Guqin
Overview
The guqin (古琴) is a traditional Chinese musical instrument with a history spanning over 3,000 years. As one of the oldest plucked chordophones in East Asia, it holds a prestigious position in Chinese cultural heritage and was recognized by UNESCO as a Masterpiece of the Oral and Intangible Heritage of Humanity in 2003. The guqin is characterized by its distinctive shape, seven strings, and unique playing techniques that produce a range of subtle and expressive sounds. Historically associated with scholars and literati, the instrument embodies philosophical and aesthetic principles that have influenced Chinese musical traditions for centuries.
History
According to ancient texts, the creation of the qin is linked to early Chinese emperors. The Qin Cao states: "Fuxi created the qin." The Qin Dang Xu records: "Fuxi's qin had one string, seven feet and two inches long." The Book of Rites mentions: "Shun created a five-stringed qin to sing the South Wind." During the Han Dynasty, Huan Tan's New Discourses recorded: "Shennong's qin used pure silk for strings and carved paulownia wood for the body. By the time of the Five Emperors, it was changed to eight feet and six inches. Yu Shun changed it to five strings, King Wen and King Wu added strings to make seven." Historical records indicate that the earliest guqin had five strings representing the five elements (metal, wood, water, fire, earth). King Zhou Wen later added one string, and King Zhou Wu added another, resulting in the seven-stringed instrument that gave rise to the name "qinqin" (seven-stringed qin).

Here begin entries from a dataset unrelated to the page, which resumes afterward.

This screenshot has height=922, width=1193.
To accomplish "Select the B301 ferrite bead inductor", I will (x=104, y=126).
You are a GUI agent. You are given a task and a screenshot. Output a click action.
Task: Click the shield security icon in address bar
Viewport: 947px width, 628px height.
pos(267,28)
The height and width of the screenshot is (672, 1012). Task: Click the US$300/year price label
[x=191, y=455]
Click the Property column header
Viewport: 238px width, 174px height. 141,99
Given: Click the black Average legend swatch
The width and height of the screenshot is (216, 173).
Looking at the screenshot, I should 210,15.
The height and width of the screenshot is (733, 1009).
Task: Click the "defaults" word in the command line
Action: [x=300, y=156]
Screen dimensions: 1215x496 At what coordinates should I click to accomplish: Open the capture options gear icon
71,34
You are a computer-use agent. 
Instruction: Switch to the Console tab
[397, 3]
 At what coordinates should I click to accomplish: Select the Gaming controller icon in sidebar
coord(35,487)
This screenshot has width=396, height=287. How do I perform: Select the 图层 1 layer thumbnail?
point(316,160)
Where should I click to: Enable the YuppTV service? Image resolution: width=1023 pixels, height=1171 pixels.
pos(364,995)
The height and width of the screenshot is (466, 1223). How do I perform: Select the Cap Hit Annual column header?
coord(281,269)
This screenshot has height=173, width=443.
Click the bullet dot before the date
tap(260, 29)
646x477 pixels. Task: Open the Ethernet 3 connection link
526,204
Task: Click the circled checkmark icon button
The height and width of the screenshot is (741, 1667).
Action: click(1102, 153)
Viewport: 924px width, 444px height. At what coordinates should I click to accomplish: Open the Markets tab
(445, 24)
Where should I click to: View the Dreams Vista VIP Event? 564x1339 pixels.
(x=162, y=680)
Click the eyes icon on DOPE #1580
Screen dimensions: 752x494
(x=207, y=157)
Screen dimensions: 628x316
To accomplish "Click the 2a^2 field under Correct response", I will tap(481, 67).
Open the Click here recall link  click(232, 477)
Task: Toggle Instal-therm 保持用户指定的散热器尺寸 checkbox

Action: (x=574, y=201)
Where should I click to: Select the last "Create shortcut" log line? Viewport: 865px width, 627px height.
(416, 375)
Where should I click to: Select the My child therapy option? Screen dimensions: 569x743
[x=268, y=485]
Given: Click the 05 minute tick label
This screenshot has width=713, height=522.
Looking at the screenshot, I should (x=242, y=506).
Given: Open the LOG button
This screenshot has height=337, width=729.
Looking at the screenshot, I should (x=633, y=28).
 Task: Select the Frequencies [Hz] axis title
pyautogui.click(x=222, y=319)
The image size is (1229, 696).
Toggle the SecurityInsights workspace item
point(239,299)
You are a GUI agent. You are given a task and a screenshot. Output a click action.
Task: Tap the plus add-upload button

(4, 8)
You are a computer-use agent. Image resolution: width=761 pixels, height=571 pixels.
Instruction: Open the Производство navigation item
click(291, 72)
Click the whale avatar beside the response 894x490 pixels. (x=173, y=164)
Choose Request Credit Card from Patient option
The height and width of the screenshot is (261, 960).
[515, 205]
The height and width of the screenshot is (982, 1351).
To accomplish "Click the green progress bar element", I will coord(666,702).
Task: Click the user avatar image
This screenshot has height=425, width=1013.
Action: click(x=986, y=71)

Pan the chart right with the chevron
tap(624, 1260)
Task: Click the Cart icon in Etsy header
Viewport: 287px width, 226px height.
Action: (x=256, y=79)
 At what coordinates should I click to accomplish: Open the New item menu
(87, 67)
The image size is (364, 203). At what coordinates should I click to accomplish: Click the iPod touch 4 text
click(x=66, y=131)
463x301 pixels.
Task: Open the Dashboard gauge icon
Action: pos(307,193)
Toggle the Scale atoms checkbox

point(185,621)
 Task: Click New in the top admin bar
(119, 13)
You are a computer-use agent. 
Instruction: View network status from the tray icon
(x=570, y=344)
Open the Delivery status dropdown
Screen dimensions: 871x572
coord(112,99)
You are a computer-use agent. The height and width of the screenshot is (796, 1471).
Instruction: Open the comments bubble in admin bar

The earliest written references to the qin appear in classics like the Book of Songs. During the Zhou Dynasty, the guqin was used not only in court ceremonies, sacrifices, and rituals but also became popular among common people. Poems from the Book of Songs such as "Guan Ju" and "Lu Ming" contain references to the qin and se (another string instrument), indicating its widespread popularity and cultural significance by the Zhou Dynasty.
Archaeological discoveries have provided physical evidence of the guqin's ancient origins. A qin dating from the early Spring and Autumn Period of the Zeng State (circa 700 BCE), unearthed in 2016 from Guojiamiao in Zaoyang, Hubei Province, is approximately 2,700 years old, pushing back the verified history of the instrument by about 300 years.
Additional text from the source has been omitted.